Marie-Françoise Jozeau has documented the competition of the two traditions in geodesy [36, 47].

In 2004, in his Regression Analysis: A Constructive Critique [5], the sociologist Richard A. Berk gave three cheers for a purely descriptive use of multiple regression: estimate the regression coefficients, but do not calculate p-values or confidence intervals. The book has been widely cited, but so far as I know few researchers have followed this advice. What use is a regression coefficient if you have no sense of its precision?

John Tukey’s advocacy of data analysis was another effort to shift attention from inference to description [15]. But Tukey’s distinction between exploratory data analysis and confirmatory data analysis undermines the effort to promote description to a goal in itself. The terminology suggests that we explore in order to discover what we will then try to confirm.

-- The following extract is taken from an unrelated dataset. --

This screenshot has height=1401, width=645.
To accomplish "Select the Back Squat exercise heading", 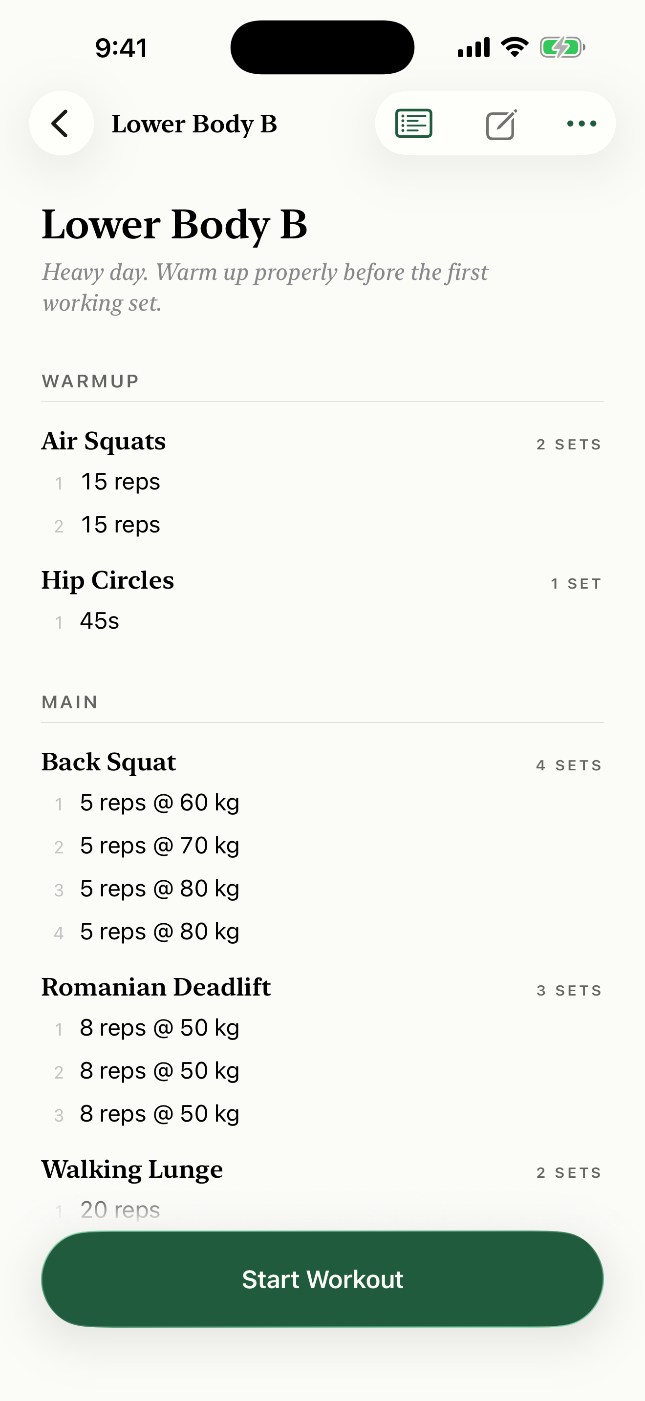I will pyautogui.click(x=109, y=762).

In 1995, Richard A. Berk and his colleagues Bruce Western and Robert E. Weiss proposed that the neo-Bayesian philosophy could justify statistical modeling for entire populations [7]. I have not been able to understand their argument.

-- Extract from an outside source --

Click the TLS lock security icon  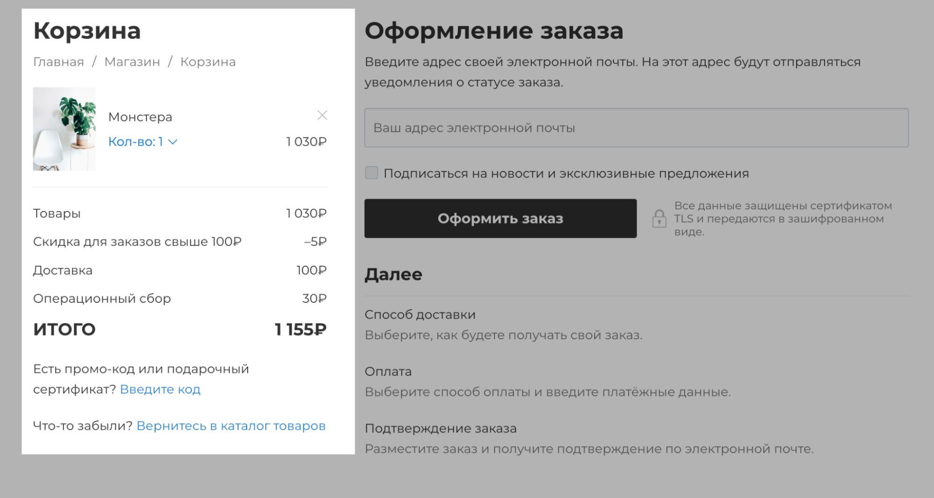[x=659, y=218]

Another notable effort to make inferential tools descriptive was mounted earlier by [25]. In the simplest cases, their proposal involves permuting residuals and interpreting a p-value as a measure of how unusual the actual data is in the population of alternative data thus generated. Along with many other mathematical statisticians, I was very intrigued by this proposal when it appeared, but I always found its intuition elusive.

The most common justification of using inferential tools with non-random samples is, of course, the argument that assumptions are never exactly satisfied. George Box’s slogan, “all models are wrong but some are useful” is evoked to justify calculating p-values and confidence intervals. This leaves unanswered, however, the question of what we are being asked to have confidence in. Any claim that the calculations are mere description is contradicted by the language being used.

I have proposed scoring relative success by the likelihood ratio P 1 ( y ) / P 2 ( y ). This is hardly a new idea; it goes back at least to Laplace. What this paper adds is a betting interpretation. The ratio is the factor by which algorithm 1 multiplies its capital betting against algorithm 2.

The ratio P 1 ( y ) / P 2 ( y ) can also be understood in terms of information theory. John L. Kelly Jr. entitled his 1956 paper “A new interpretation of information rate”; for him Kelly betting was merely an interesting sidelight to information theory. The connection has been elaborated using the idea of minimum description length [44, 30]. But these ideas too have failed to gain traction in the natural and social sciences, and we cannot expect that they will. As beautiful and simple as they are for mathematicians, the ideas are not part of our wider culture.

If we set the betting interpretation aside and change the scale by taking logarithms, P 1 ( y ) / P 2 ( y ) becomes ln ( P 1 ( y ) ) − ln ( P 2 ( y ) ). As this makes clear, we are comparing the two forecasts using log loss. There are many other loss functions. Why shouldn’t we give others equal attention?

The answer, of course, is that we are not setting the betting interpretation aside. A vast amount of work has been done, in decision theory and more recently in machine learning, on evaluating predictions using loss functions. But in most fields of natural and social science, this work has gained little to no traction. I think this is because the scales of measurement have no meaning to the scientists and their larger public. Even though the cutoffs and other conventions we must use will be relatively arbitrary, the idea of measuring relative success in prediction by success in betting and resistance against betting does have meaning for scientists and the publics with whom they want to communicate.